Fiore all’occhiello della struttura sanitaria è il servizio di mediazione che risulta essere fondamentale nella comprensione linguistica e culturale. Lo psichiatra spiega che il paziente può scegliere un mediatore o una mediatrice, del proprio paese o anche italiano e precisa che spesso c’è il timore che il mediatore appartenga a un’etnia o a un gruppo politico avversi, che riferisca all’ambasciata, che danneggi la famiglia rimasta nel proprio paese dando informazioni personali. La diffidenza è il punto di partenza della relazione terapeutica.
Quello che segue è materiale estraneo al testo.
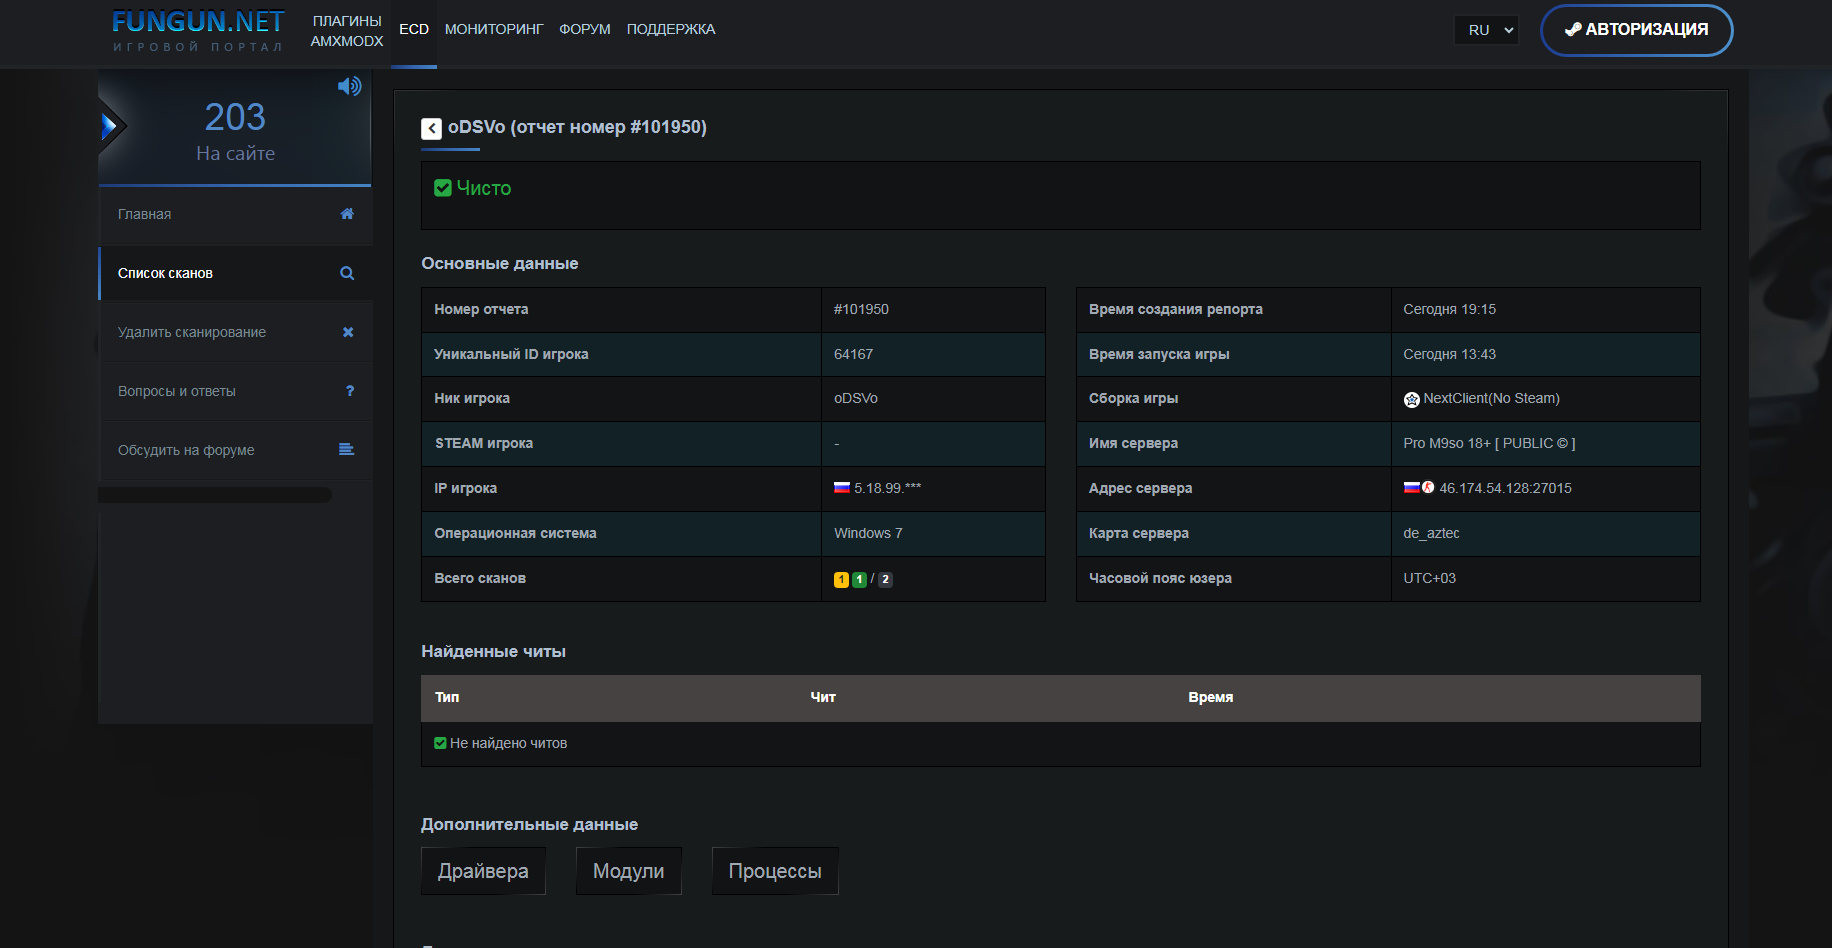Viewport: 1832px width, 948px height.
Task: Click the Процессы button
Action: pyautogui.click(x=775, y=871)
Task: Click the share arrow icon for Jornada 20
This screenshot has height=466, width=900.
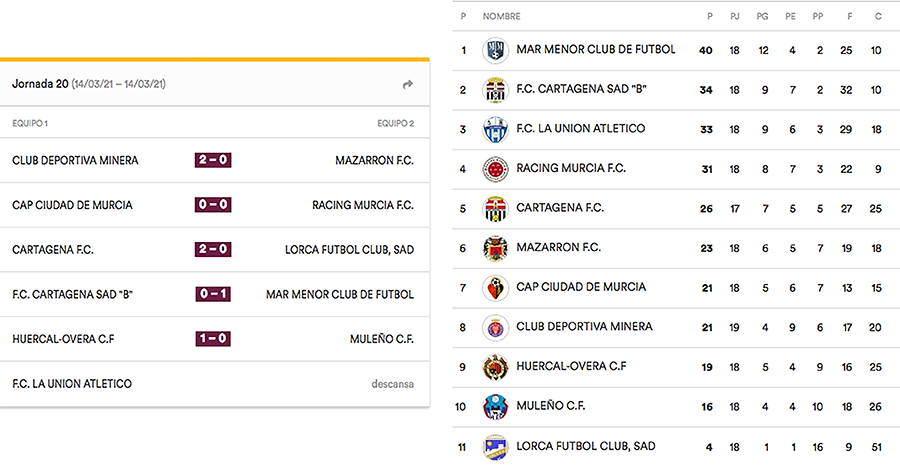Action: 407,85
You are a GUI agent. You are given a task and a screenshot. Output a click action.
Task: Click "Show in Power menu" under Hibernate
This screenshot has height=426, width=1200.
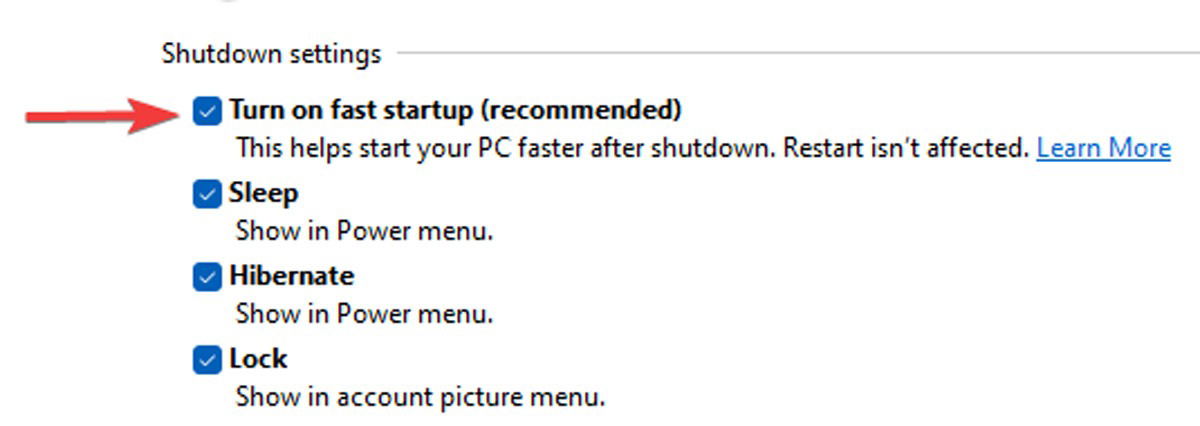click(365, 314)
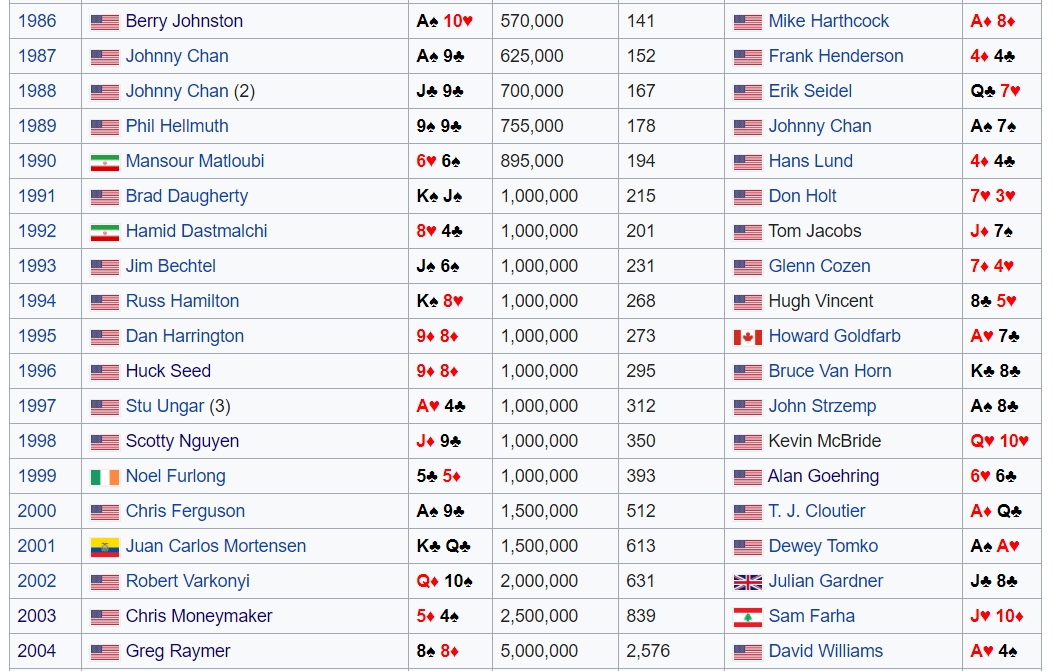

Anche la dottoressa Silvana Patricelli, ginecologa del centro, sottolinea l’importanza della mediazione.”La visita ginecologica merita una particolare attenzione e rispetto per la persona. È necessario comprendere cosa significa per quella donna una visita. Molte non l’hanno neanche mai fatta. Ci vuole cautela.” La dottoressa spiega che le pazienti sono donne vittime di tortura, matrimoni forzati,tante sessualmente abusate non solo nel loro paese ma anche qui. Molte hanno una grandissima preoccupazione di aver contratto malattie a trasmissione sessuale, altrettante vogliono sapere se hanno mantenuto la fertilità. “Diamo loro la possibilità di eseguire dei test di controllo, cerchiamo di capire se sono pronte per essere sottoposte a una visita ginecologica. Riscontriamo spesso mutilazioni di vario grado. Dalla circoncisione che comporta una alterazione contenuta dell’anatomia dei genitali a forme di infibulazione più drammatiche. Tra le conseguenze della pratica ci sono mestruazioni dolorose, difficoltà nel parto, a urinare e nei rapporti sessuali. Alcune hanno l’impossibilità finché non si pratica la riapertura”. La ginecologa continua illustrando le complicazioni relative al parto e spiega che la soluzione è il cesareo a meno che non ci sia il tempo per la deinfibulazione cioè una plastica ricostruttiva dei genitali. “La ragazza infibulata è accettata socialmente e giudicata adatta al matrimonio e ai figli. La donna non infibulata ha avuto la possibilità di avere rapporti con chi voleva, quindi proporre una deinfibulazione è complesso dal punto di vista culturale. La preoccupazione della donna di non essere più accettata dalla comunità è più che legittima. Spesso al momento dell’intervento ci ripensano”. Anche la figura del marito “padrone” fa parte di questo percorso. Spesso affrontare l’argomento della contraccezione risulta impossibile. Lo staff del centro sta lavorando sulle tavole del SaMIFo: si tratta di tavole rigide, disegnate in modo che si possa spiegare, e parlare di tutto il percorso fisiologico così che la donna possa capire se ha determinati sintomi o difficoltà. Entro l’anno saranno pronte.